Says my physical therapist.
I hurt my back most recently doing back squats. 135lbs on the bar. That’s nothing for my big elephant legs. It was my third rep of what was going to be 60 reps over 15 minutes as part of an EMOM (Every Minute on the Minute) workout involving box step-ups as well.
I was hurrying to start the reps as the gym was waiting for me to start. I treated the weight too casually. I didn’t brace up. Tighten my core and glutes. Bend that bar.
That’s what you do when you’re going for a one-rep max, you are psychologically and physically braced to do it. You go into it with the right prep. That’s safe. Loosey goosey = not safe.
* I’m sure plenty of people have hurt themselves doing one-rep maxes. I just like the thinking here.
Honestly, doing 60 reps of back squats seems insane to me.
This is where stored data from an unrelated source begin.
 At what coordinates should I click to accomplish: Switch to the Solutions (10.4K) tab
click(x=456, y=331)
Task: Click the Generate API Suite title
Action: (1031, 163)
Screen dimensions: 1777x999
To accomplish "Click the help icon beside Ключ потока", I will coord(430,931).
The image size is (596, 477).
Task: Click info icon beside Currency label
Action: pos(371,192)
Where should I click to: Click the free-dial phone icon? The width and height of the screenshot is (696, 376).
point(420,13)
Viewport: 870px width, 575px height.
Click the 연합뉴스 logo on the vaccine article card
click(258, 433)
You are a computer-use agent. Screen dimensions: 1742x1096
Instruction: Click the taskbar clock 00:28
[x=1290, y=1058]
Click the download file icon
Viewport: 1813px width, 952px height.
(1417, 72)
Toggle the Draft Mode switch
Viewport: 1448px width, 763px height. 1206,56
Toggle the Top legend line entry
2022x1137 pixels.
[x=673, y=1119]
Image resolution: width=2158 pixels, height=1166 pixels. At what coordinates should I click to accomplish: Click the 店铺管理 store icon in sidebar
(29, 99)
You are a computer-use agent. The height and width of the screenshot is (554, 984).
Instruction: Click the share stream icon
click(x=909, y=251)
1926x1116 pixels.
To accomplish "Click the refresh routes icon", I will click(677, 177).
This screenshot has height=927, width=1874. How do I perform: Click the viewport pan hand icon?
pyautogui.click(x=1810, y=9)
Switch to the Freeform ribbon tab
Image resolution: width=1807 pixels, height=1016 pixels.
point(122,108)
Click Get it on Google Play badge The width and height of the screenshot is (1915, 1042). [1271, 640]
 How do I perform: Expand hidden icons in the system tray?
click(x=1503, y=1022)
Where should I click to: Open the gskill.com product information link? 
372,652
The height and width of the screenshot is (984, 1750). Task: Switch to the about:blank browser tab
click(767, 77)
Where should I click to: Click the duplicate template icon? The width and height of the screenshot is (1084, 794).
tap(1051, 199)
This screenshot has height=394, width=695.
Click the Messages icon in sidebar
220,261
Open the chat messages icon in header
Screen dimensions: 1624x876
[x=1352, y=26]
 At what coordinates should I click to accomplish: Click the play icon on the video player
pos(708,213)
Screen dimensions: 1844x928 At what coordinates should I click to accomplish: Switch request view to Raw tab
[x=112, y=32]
I’ve never seen a program that had more than 15 total back squats in one session
Same for deadlifts. Fundamentally, not a high volume movement. (Which is how i jacked up my back, btw)
Best wishes for a speedy recovery!
I’m in a similar situation after deadlift reps on Wednesday. I felt fine for a whole 24 hours and then froze up part way through Friday.
My lesson is to always do post-workout back alignment exercises even if I don’t think I need them.